Posted in:New Home Buyers
Posted by Kevin Levy on October 2nd, 2017 3:16 PM
ATTOM Data Solutions, Irvine, Calif., said foreclosure filings in April fell to their lowest level since November 2005. The company's April U.S. Foreclosure Market report said foreclosure filings--default notices, scheduled auctions and bank repossessions--totaled 77,049 U.S. properties, down 7 percent from the previous month and down 23 percent from a year ago. "Foreclosure activity continued to search for a new post-recession floor in April thanks in large part to the above-par performance of loans originated in the past seven years," said Daren Blomquist, senior vice president with ATTOM. "Meanwhile we are seeing an elevated share of repeat foreclosures on homeowners who often fell into default several years ago but have not been able to avoid foreclosure despite the housing recovery." The report said nationwide, one in every 1,723 housing units had a foreclosure filing in April.
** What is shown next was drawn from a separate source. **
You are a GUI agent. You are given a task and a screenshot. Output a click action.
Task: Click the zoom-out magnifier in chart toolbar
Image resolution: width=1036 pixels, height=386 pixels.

ATTOM reported 34,085 U.S. properties started the foreclosure process in April, down 6 percent from the previous month and down 22 percent from a year ago and continuing well below the pre-recession average of more than 77,000 foreclosure starts per month between April 2005 and November 2007.
Posted in:Real Estate
Posted by Kevin Levy on July 24th, 2017 7:08 PM
The regulator and conservator of Fannie Mae and Freddie Mac is warning that the agency will not allow the pair of companies to run out of capital. It has been nearly nine years since the two secondary mortgage lenders were forced into conservatorship by the Federal Housing Finance Agency. Melvin L. Watt says that the regulator has responsibly balanced and met FHFA's multiple statutory mandates to manage the GSEs' day-to-day operations. Watt, who was sworn in as FHFA director in January 2014, made the comments before the U.S. Senate Committee on Banking, Housing, and Urban Affairs, according to a copy of prepared testimony provided by FHFA. But while he's done the best he can, Watt noted that the conservatorships are not sustainable. "I reaffirm my belief that it is the role of Congress, not FHFA, to make those housing reform decisions and I encourage Congress to do so expeditiously," Watt added. But until housing finance reform takes place, Watt is concerned about the GSEs needing another taxpayer bailout since the preferred stock purchase agreements call for the two organizations' capital buffer to fall to zero on Jan. 1, 2018. For one thing, zero capital will not allow for a loss during any quarter. Watt is concerned that without any capital buffer, investor confidence will erode -- potentially stifling liquidity in the mortgage-backed securities market and increasing the cost of credit for borrowers. Watt warned that there is no room to risk the loss of investor confidence -- especially given that FHFA has explicit statutory obligations to ensure that Fannie and Freddie operate in a safe and sound manner and foster liquid, efficient, competitive and resilient markets.
Posted in:GSEs
Posted by Kevin Levy on June 30th, 2017 1:15 PM
The Department of Veterans Affairs has clarified its appraisal requirements on loans secured by properties located in rural areas. In its lender handbook, VA says that comparable sales used in appraisal reports should be located as close to the subject property as possible. But this has left some VA lenders confused when it comes to properties where comparable sales might not be ideally located near the subject. So, the Veterans Benefits Administration issued Circular 26-17-14 to clarify VA policy. According to the bulletin, market areas can be greatly expanded in suburban or rural communities. As a result, suitable comparable sales might be many miles away from the subject. "In such cases, the appraiser should specify why those comparable sales were used and how they compare/compete with the subject," the circular states. "The appraiser should evaluate whether extended distances are normal for this market, submit a description of the market area, and determine whether the comparable sales are within the subject's market." The department added that the appraiser should indicate whether any adjustments were made for locality or proximity. In cases where there are other recent comparable sales closer to the subject, the appraiser should discuss why they weren't used. In addition, providing detailed commentary about the market and the comparable sales utilized could help reduce appraisal report revisions.
Posted in:Real Estate
Posted by Kevin Levy on June 27th, 2017 12:02 PM

Recent data has shown that renting can cost more than owning a home, and with millennials gearing up to the responsibility of owning a home, home builders are shifting their strategy in order to cater to this age group. In the first quarter of 2017, more new US households preferred to purchase a home than rent in the first quarter of 2017– the first time the scale has tipped that way in more than a decade, according to a Wall Street Journal report. Data from the Census Bureau indicated that 854,000 new-owner households were formed in the first quarter of the year, handily beating the 365,000 new-renter households formed in the same quarter. 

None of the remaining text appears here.